Разные были суждения о политическом романе. Александр Проханов, сам автор афганских романов, призывал распространить на внутреннюю сферу эту категорию, но до перестройки это было совершенно невозможно. Делать героями наших политических деятелей, кроме Сталина как верховного главнокомандующего, было практически немыслимо.

Владимир Карпов, сам автор политических романов, тоже восхвалял эти произведения – политические романы. Они, как грибы, стали расти во второй половине 70-х – начале 80-х гг. И на военном материале, и на материале войны американцев с вьетнамцами, и прочая. Ни одно имя вам, конечно, неизвестно, я и называть не буду. Все это было популяризировано критикой, но вовсе не составляло каких-то особенных достижений. Так что, как видите, и в теории тоже не очень большие были сдвиги. Хотя пытались критики что-то в этом отношении сделать.

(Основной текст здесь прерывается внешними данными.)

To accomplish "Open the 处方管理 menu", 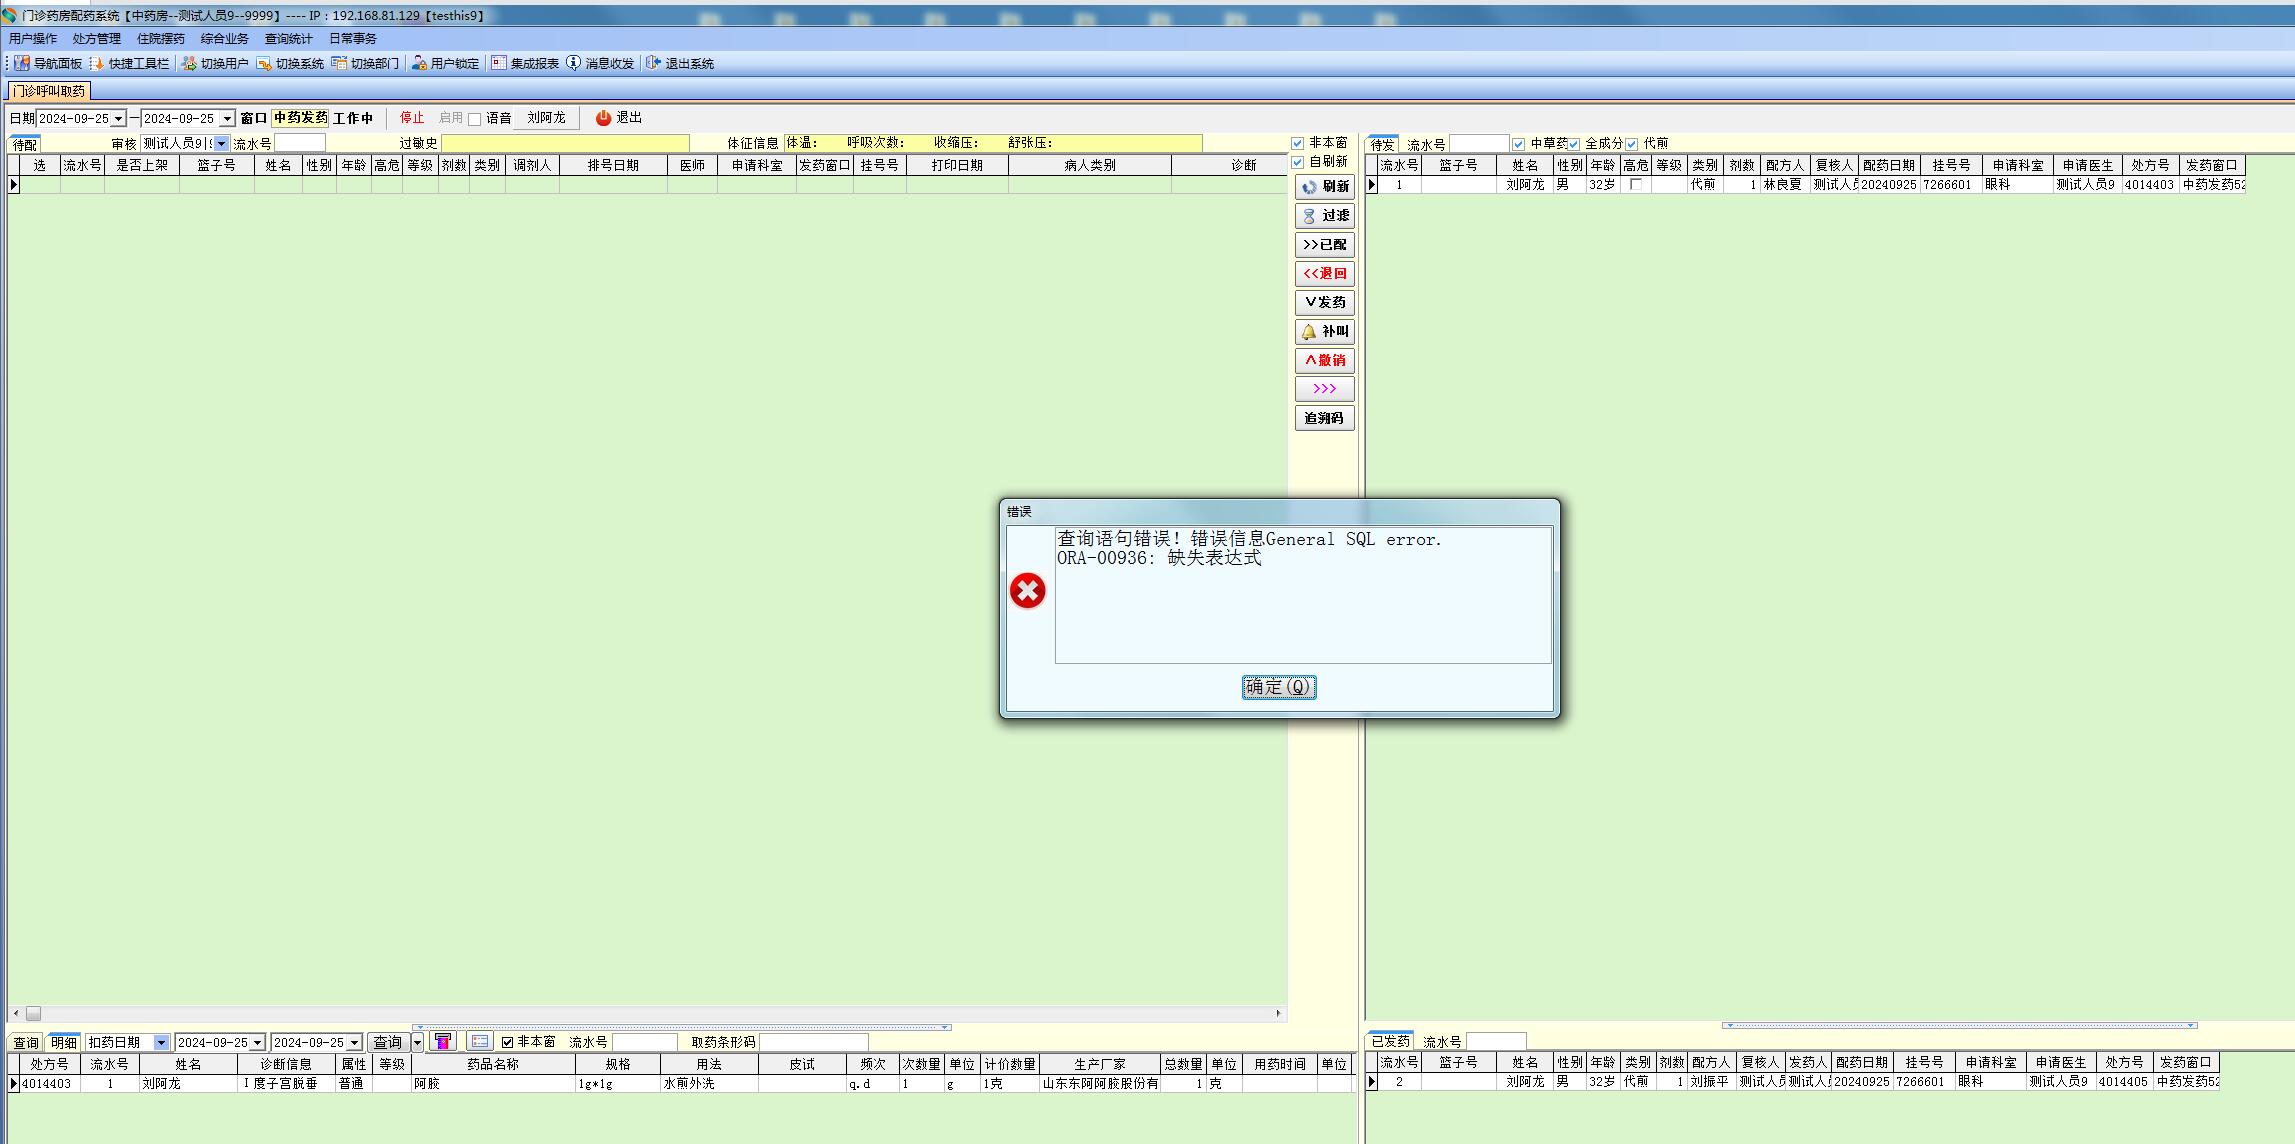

О драматургии писали очень немногие. Как правило, театроведы. Более-менее из них выделяется Вишневская. Но поскольку и драматургии серьезной было немного. Был действительно крупный драматург Вампилов, утонул в Байкале, при жизни им не очень замечали, а после смерти уже стали рассматривать литературоведы. У нас все-таки в основном история критики, а не литературоведения.

О прозе писало большинство, но были такие, которые предпочитали  выступать как методологи  с теоретико-критических позиций, с методологических. Из тех, кого я сегодня перечислял, Д. Марков, Сучков, в значительной степени наш П.А. Николаев, Феликс Кузнецов, Суровцев – авторы, которые писали о теоретических вопросах и защищали единственно верную марксистко-ленинскую методологию.

Характеризовать каждого, писавшего о прозе, я, наверно, не буду, поскольку большинство критиков этим занималось. Я вас уже ориентировал на семинарах на статью Чупринина «Критика – это критики», которая была напечатана в «Вопросах литературы» в 85 году №12. Статья была посвящена четырем критикам: Л. Аннинскому, И. Золотусскому, В. Кожинову и Е. Сидорову. Так или иначе каждого из них я уже упоминал. Список работ этих авторов есть в программе. Так что, вы можете прочитать работу Чупринина «Критика – это критики», которая потом вошла в его книгу 88 г. Там еще десятка три других критика рассматривается. Если кто-то из них вам лучше знаком, пожалуйста, прочитайте про них. Вопрос не предполагает персоналий. Но другое дело, что некоторые из этих критиков и прежде всего Кожинов представляют направления. Кожинов, по сути, был лидером национально-патриотического направления. Его знать обязательно надо, поскольку это направление до сих пор - одно из ведущих и наиболее определенных. Лучше, конечно, читайте вот этих четырех авторов: Аннинского, Золотусского, Сидорова и Кожинова. Эти критики действительно представляют очень разные тенденции.